By: Joshua C. Colp (jcolp) 2007-03-13 15:12:42

I've tried for the last while to make this happen and have been unable to. Can someone give me access to a machine where it is happening?

By: Ken Williams (kenw) 2007-03-13 15:38:14

Contact me off list and I'll give you access to a machine.  I assume you have access to my e-mail address.

By: Ken Williams (kenw) 2007-03-14 14:43:56

Well whatever the problem is, it must be something with either an interface to hardware or an interface to OS from Asterisk.  I renamed all my asterisk folders under /etc, /var/lib, /var/log, /var/run & /usr/lib, reinstalled Asterisk-1.4.1, created a very basic asterisk.conf, extensions.conf, modules.conf & sip.conf.  It dumped after first page with original error.


callerid=device <701>

repeat for 717 & 724


include => ext-local

exten => 761,1,SIPAddHeader(Call-Info: answer-after=0)
exten => 761,n,Page(SIP/717&SIP/724&SIP/701)
exten => 761,n,Hangup

include => ext-local
exten => s,1,Hangup
exten => h,1,Hangup

By: William Wong (skwong) 2007-03-15 04:08:22

Hi People, I found a way to solve this problem.
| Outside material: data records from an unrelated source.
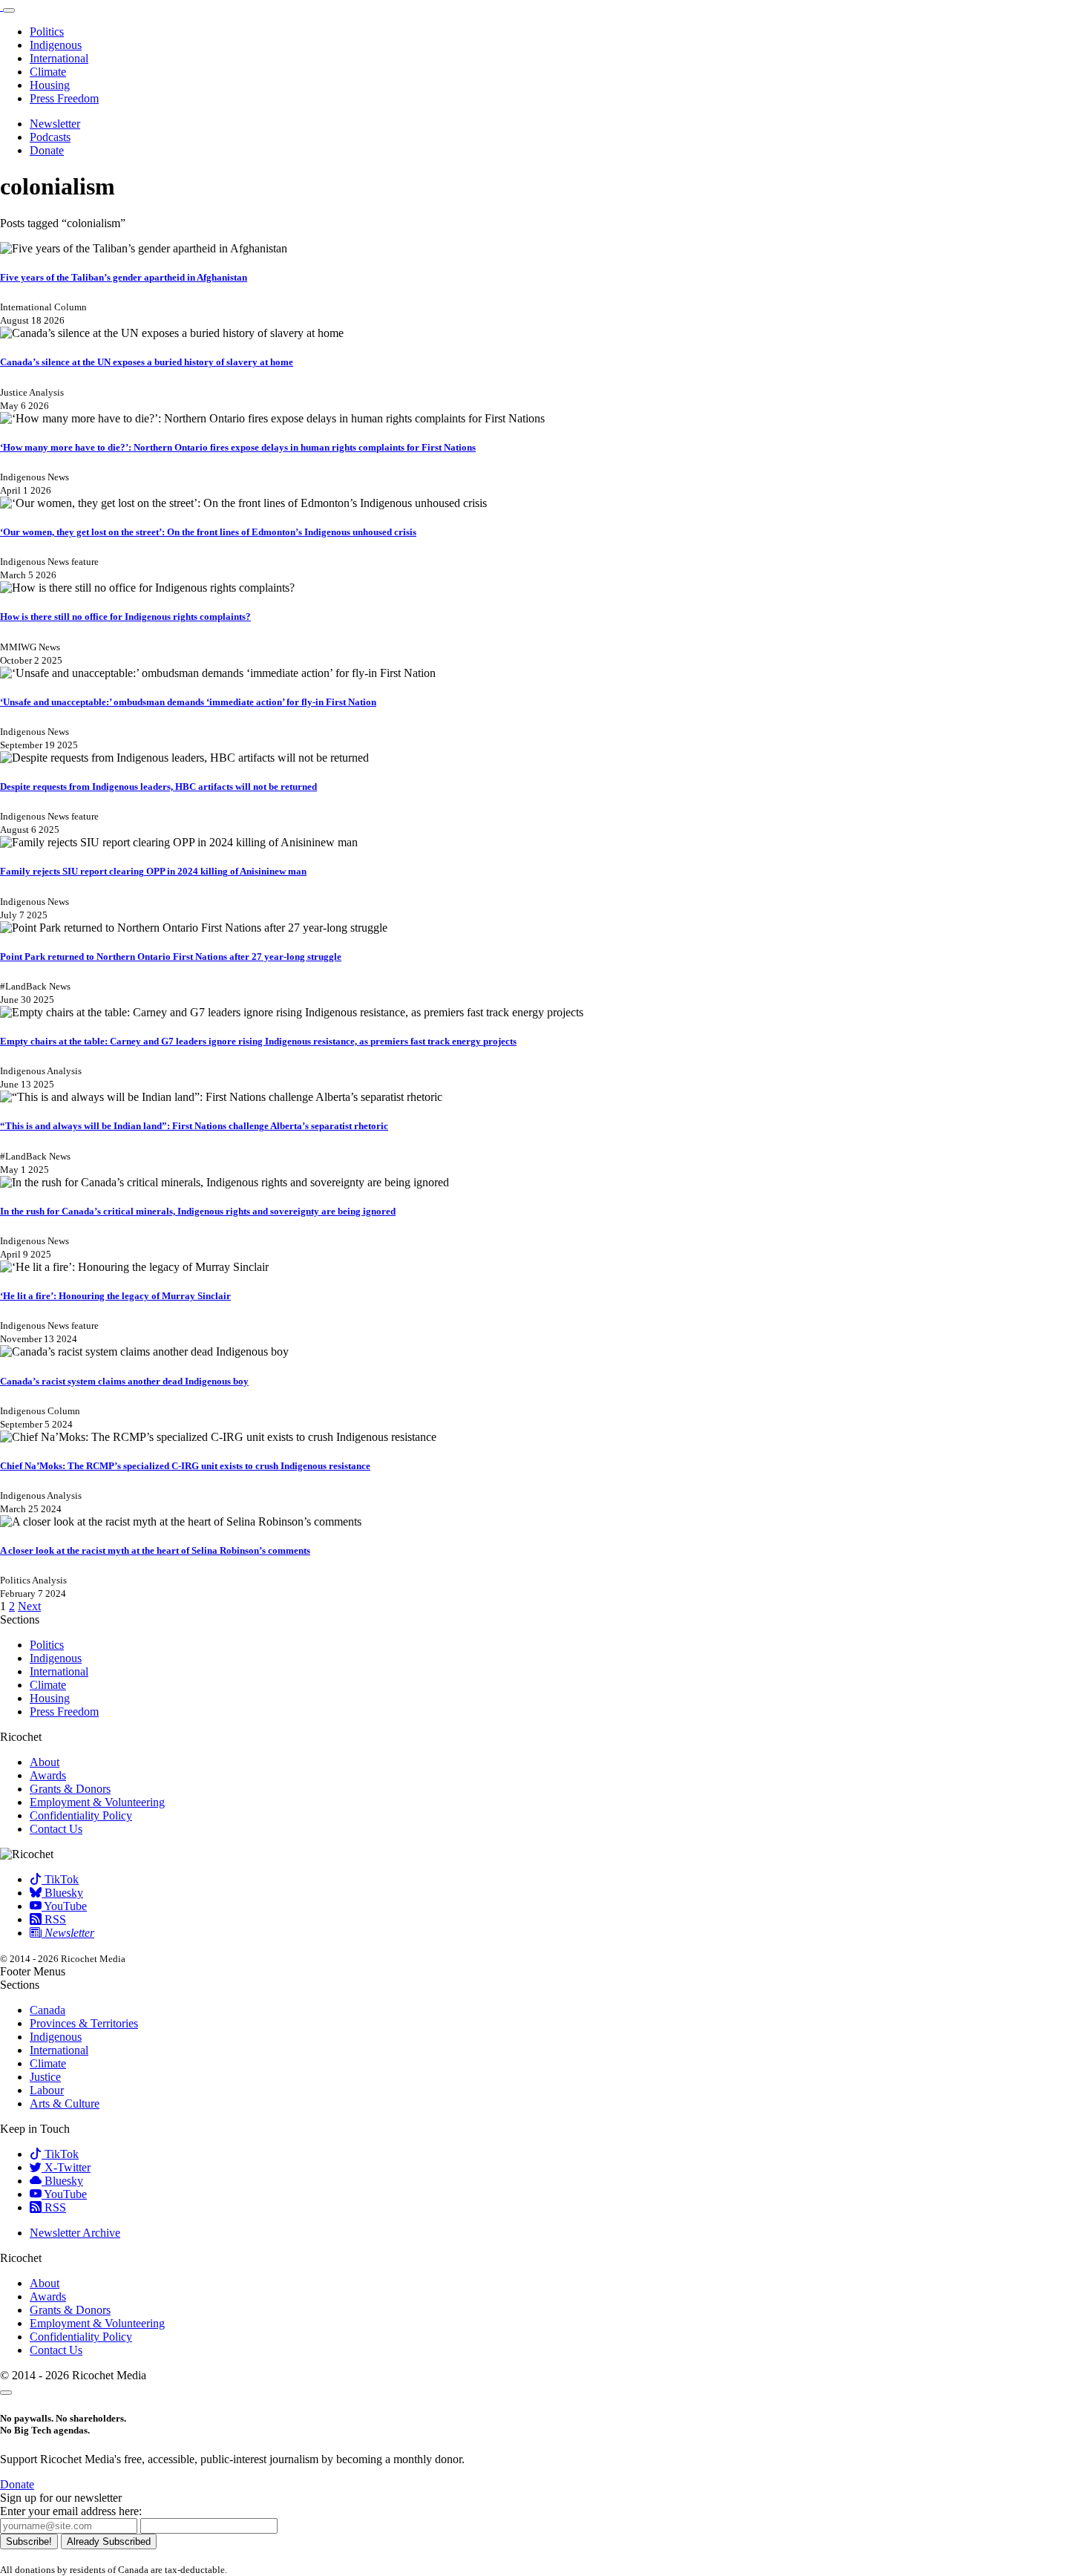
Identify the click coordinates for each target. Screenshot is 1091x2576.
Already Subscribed (109, 2541)
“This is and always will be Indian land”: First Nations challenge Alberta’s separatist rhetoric (194, 1125)
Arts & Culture (64, 2103)
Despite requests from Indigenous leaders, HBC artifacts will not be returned (158, 786)
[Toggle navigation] (9, 10)
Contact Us (56, 1829)
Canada (47, 2010)
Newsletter (55, 123)
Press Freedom (64, 98)
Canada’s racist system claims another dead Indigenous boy (124, 1381)
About (44, 1762)
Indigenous (56, 45)
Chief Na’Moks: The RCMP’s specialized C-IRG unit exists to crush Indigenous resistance (185, 1465)
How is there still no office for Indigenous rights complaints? (125, 616)
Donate (47, 150)
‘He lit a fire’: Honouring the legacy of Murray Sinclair (115, 1295)
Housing (50, 85)
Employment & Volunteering (97, 1802)
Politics (47, 31)
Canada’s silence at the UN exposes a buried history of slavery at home (146, 361)
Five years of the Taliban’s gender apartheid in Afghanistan (123, 277)
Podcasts (50, 137)
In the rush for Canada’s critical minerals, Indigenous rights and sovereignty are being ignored (198, 1211)
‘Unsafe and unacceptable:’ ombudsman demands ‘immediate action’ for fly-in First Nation (188, 701)
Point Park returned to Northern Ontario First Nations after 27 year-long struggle (170, 956)
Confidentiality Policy (81, 1815)
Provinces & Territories (84, 2023)
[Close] (6, 2392)
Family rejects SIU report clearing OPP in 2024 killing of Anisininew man (153, 871)
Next (29, 1606)
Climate (48, 71)
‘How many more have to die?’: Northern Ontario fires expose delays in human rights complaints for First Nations (238, 447)
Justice (45, 2076)
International (59, 58)
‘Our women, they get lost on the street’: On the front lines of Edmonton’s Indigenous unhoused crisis (208, 531)
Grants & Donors (70, 1788)
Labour (47, 2090)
I think the main reason of this error is the new implementation of the Page() function, if you use the old tarball release of 1.4.0 and get the apps/app_page.c to the new 1.4.1 version, it works. I already tried it on my own. I hope that helps.

By: Serge Vecher (serge-v) 2007-03-15 08:36:46

skwong: thanks for the pointer, this is not a solution, but a workaround however. We need to find what's wrong with the new implementation. Did anybody establish contact with file yet? Email him at jcolp at digium.com if not.

By: Ken Williams (kenw) 2007-03-15 10:03:21

I copied the tarball 1.4.0 app_page.c to my tarball 1.4.1 folder, recompiled and ran some tests.

It took about 15-20 pages, with 3 or 4 giving me the error but not dumping the system, before it finally did dump the system.

So it didn't fix it completely, but it definitely minimized how often it happens in 1.4.1.  Unfortunately a dump every 15-20 pages means a reboot every 4-5 hours in our environment.

By: William Wong (skwong) 2007-03-15 12:11:57

Well, I just tried like 20 times continuously using Page on 2 of my asterisk servers and they all works without any errors. I don't even have any crashes and don't even have an error message.

FYI, for each of my servers, I have 10 Polycom IP501 hookup, and they all work well. I just use the 1.4.0 tarball release and it works great on my side. If you want, email me and I can sent you the app_page.c I am currently using.

BTW, sorry about that, this is definitely not the solution for the new app_page.c function, I just workarround with it so that I can make it work.

By: Joshua C. Colp (jcolp) 2007-03-16 11:14:01

Please try 1.4 as of revision 58992 everyone!

By: Ken Williams (kenw) 2007-03-16 11:29:20

Tried it on test server, paged 20+ times, no error, no crash.  WOOT!

/* We have to wait for the async thread to exit as it's possible Meetme won't throw them out immediately */

Damn Meetme app not throwing them out :P

By: Serge Vecher (serge-v) 2007-03-16 12:01:22

thanks for reporting, kenw!

Phil: if the crash still occurs on your end, please reopen the bug with a new backtrace. Thanks!